◆ Working data

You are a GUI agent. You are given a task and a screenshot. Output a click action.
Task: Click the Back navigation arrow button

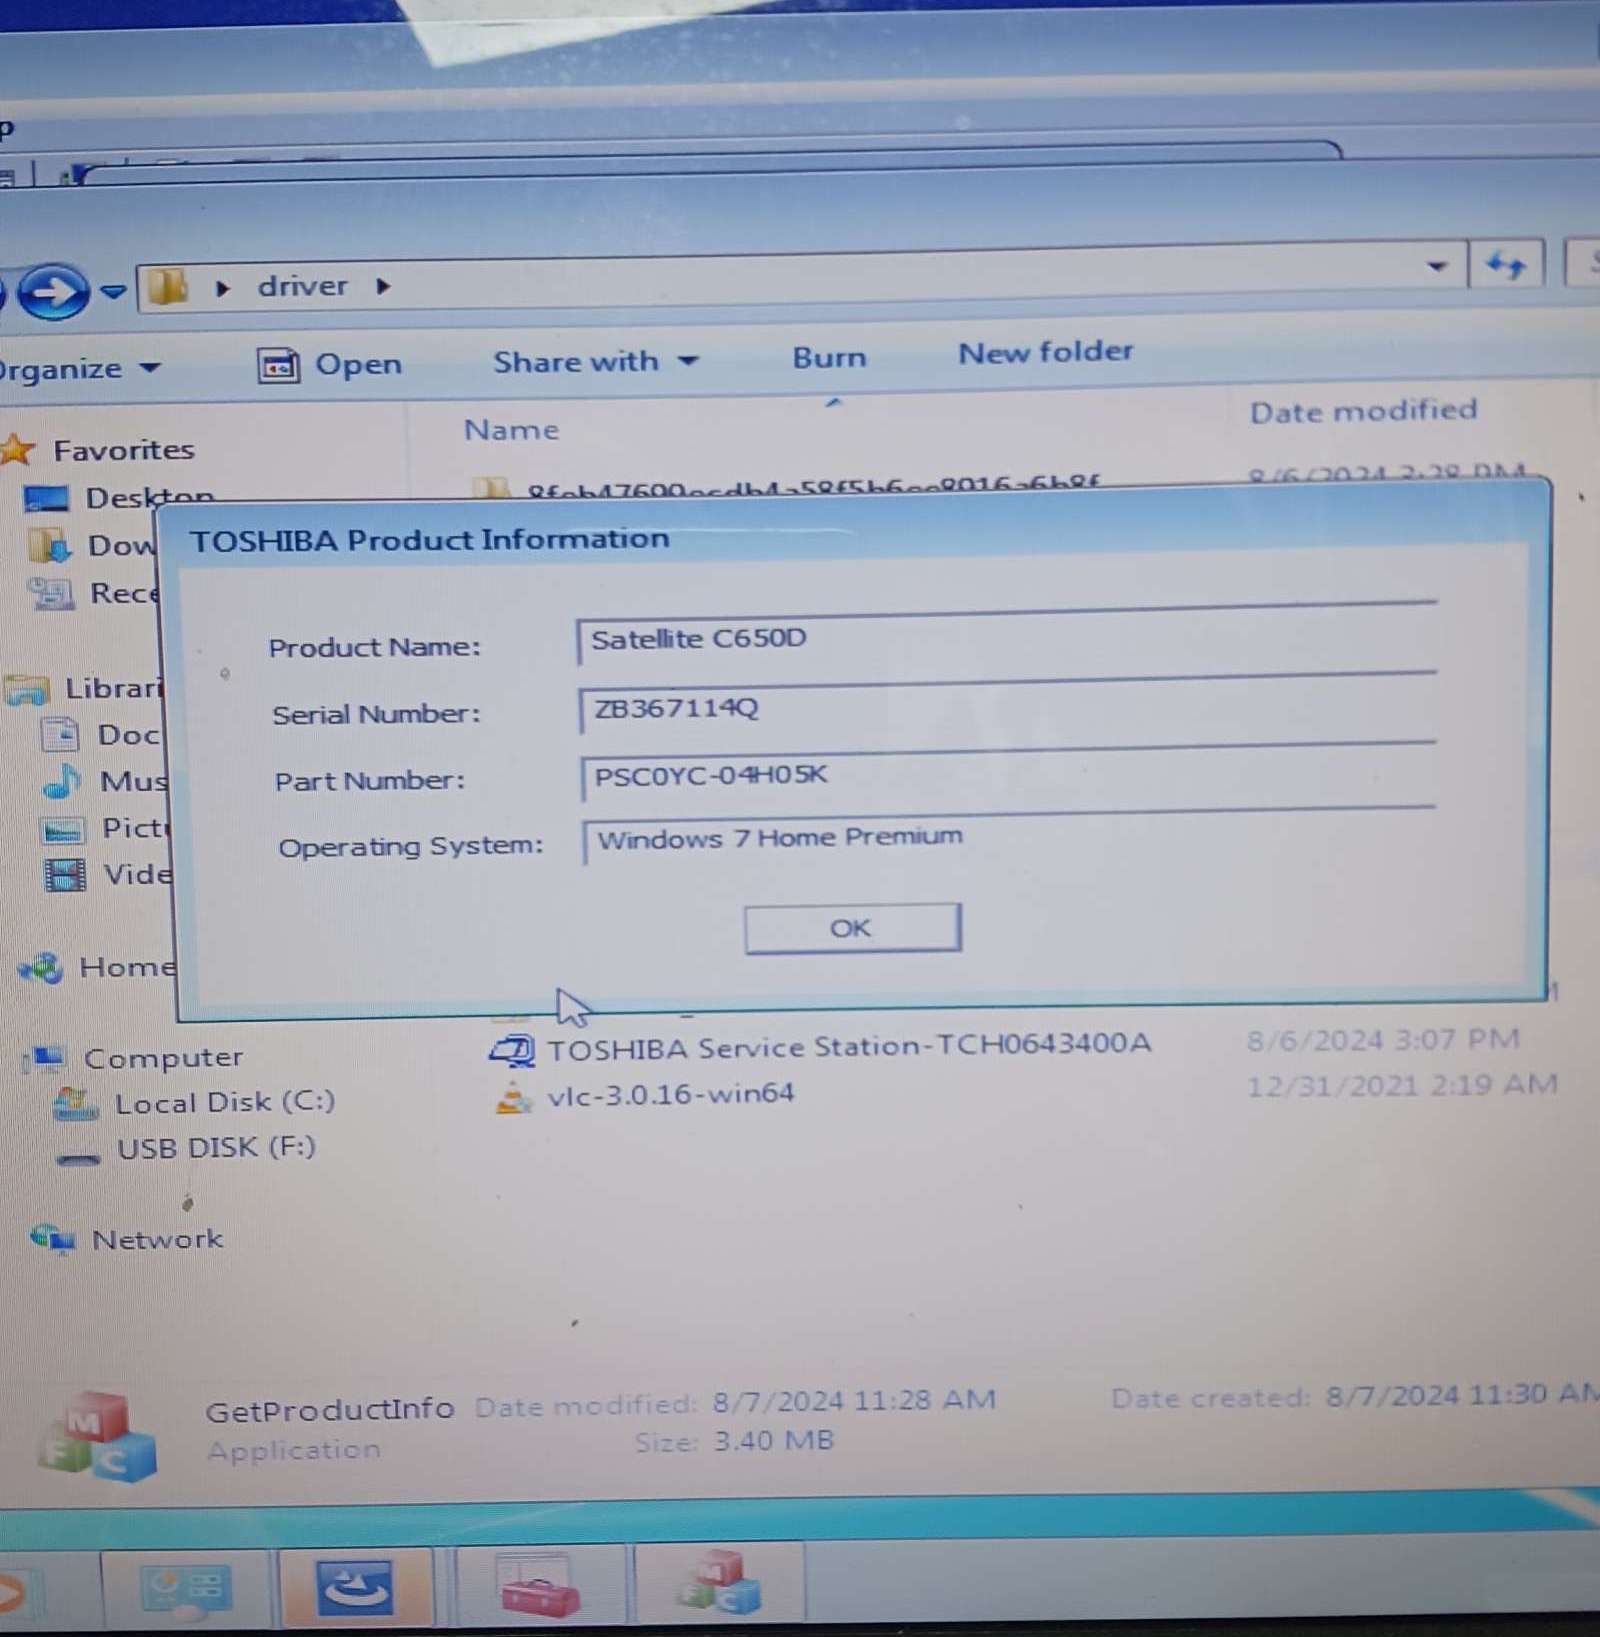[x=52, y=292]
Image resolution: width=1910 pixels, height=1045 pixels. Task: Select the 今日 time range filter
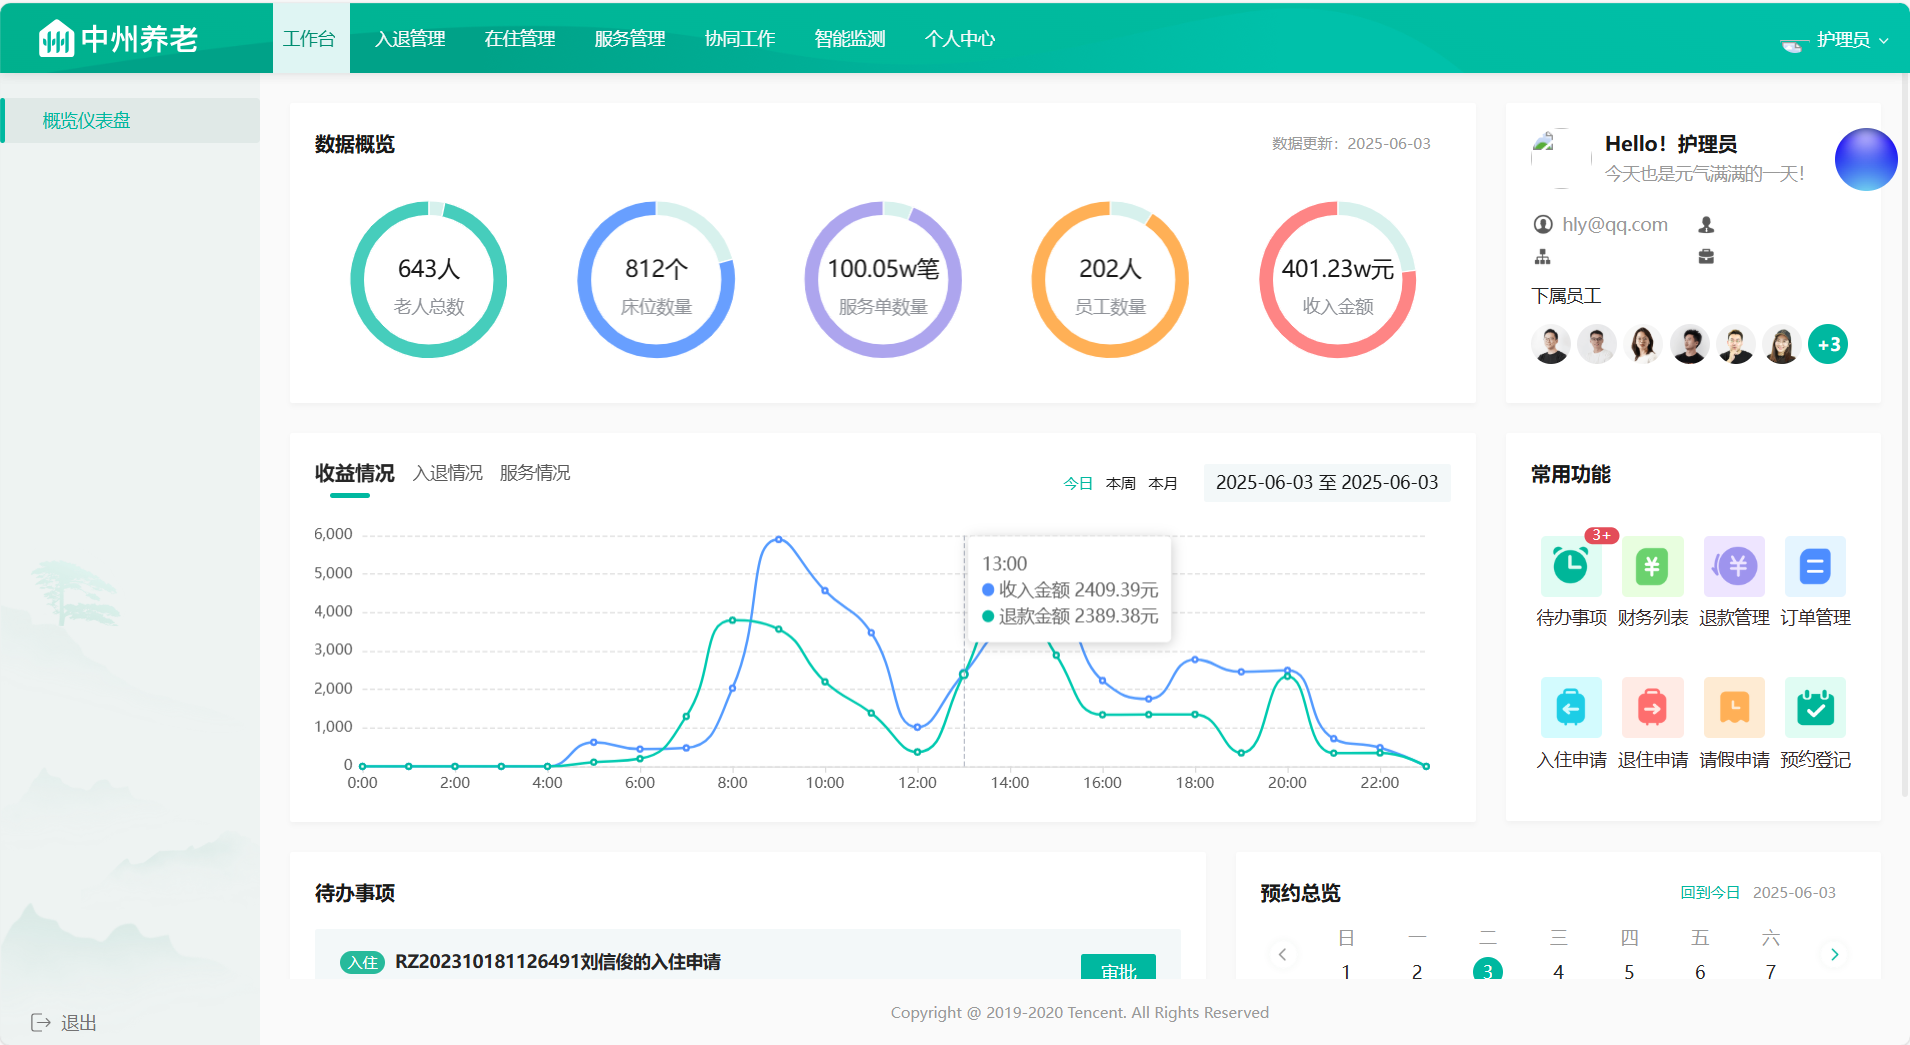[x=1077, y=483]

◆ Your instructions
Leave out the pictures, then return every line of the data exactly.

◆ Completed exercise
You are a GUI agent. You are given a task and a screenshot. Output a click action.
Task: Click the Back navigation arrow button

[x=52, y=292]
Image resolution: width=1910 pixels, height=1045 pixels. Task: Select the 今日 time range filter
[x=1077, y=483]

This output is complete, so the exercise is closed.